** Your assignment **
Leave the pictures out and print, word for word, the lines below from the one with "Task: Click the Best Lap column header" through the final line.

Screenshot grounding data

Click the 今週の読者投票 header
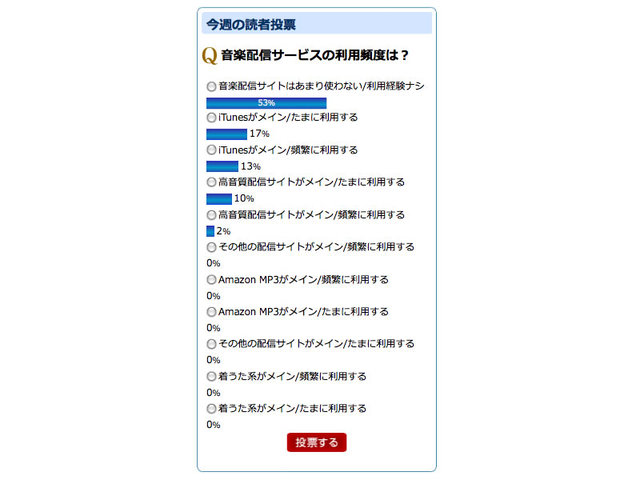640x480 pixels. coord(250,23)
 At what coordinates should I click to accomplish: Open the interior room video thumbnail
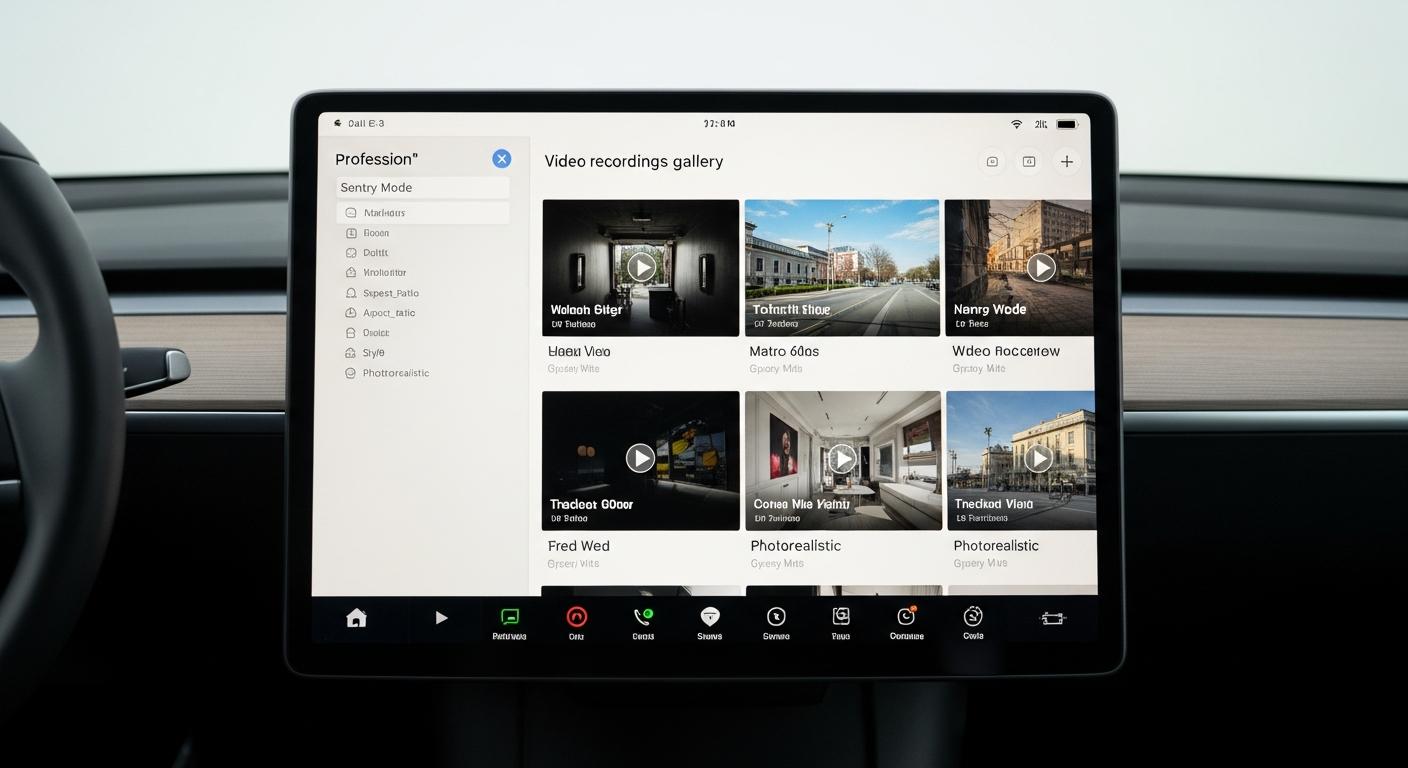pos(843,458)
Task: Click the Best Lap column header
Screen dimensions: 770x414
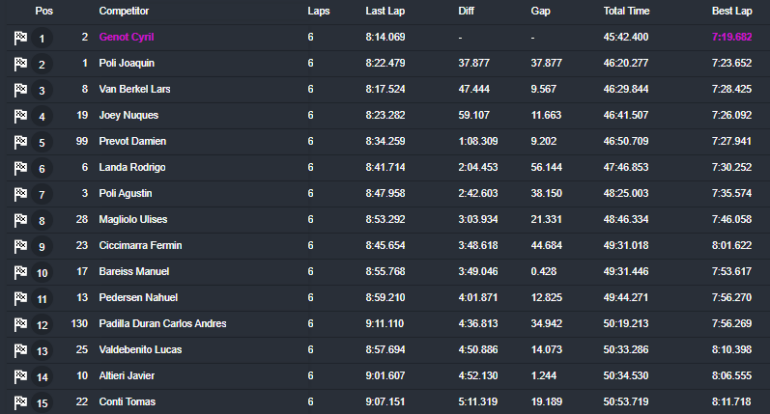Action: (x=731, y=11)
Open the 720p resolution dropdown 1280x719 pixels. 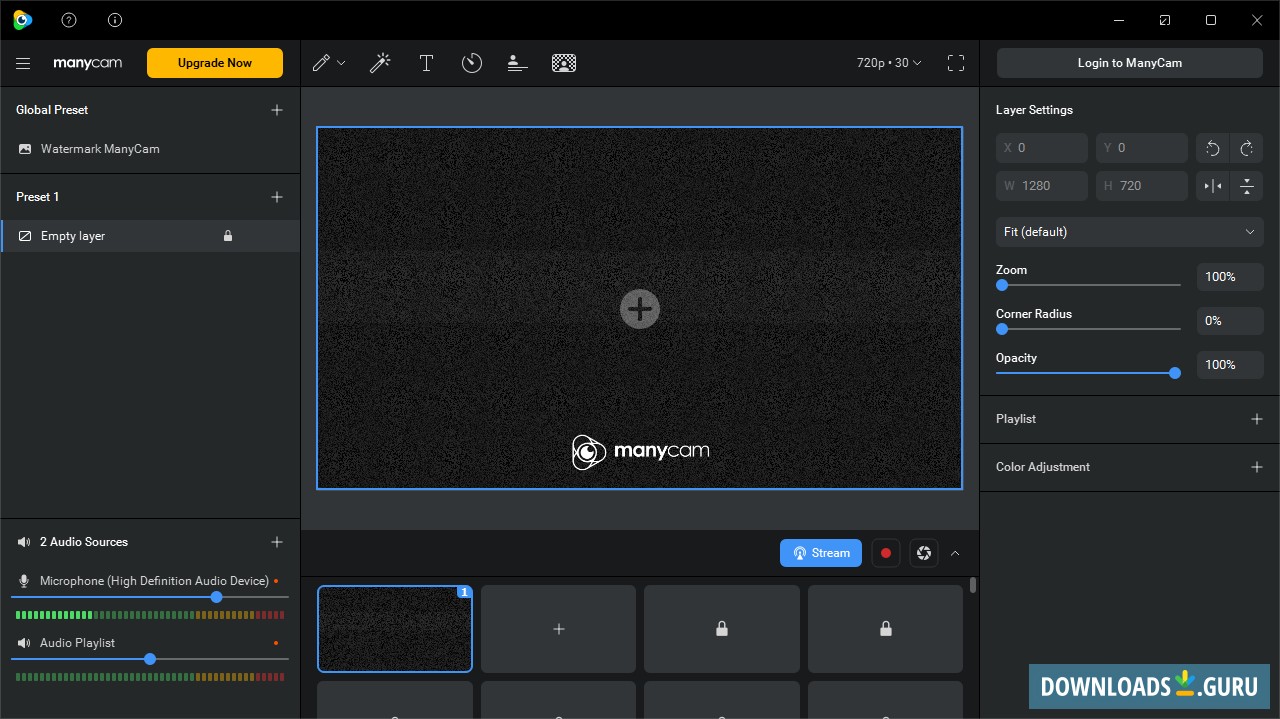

** Problem solution **
Task: Click the Best Lap column header
Screen dimensions: 770x414
Action: (x=731, y=11)
Open the 720p resolution dropdown 1280x719 pixels. 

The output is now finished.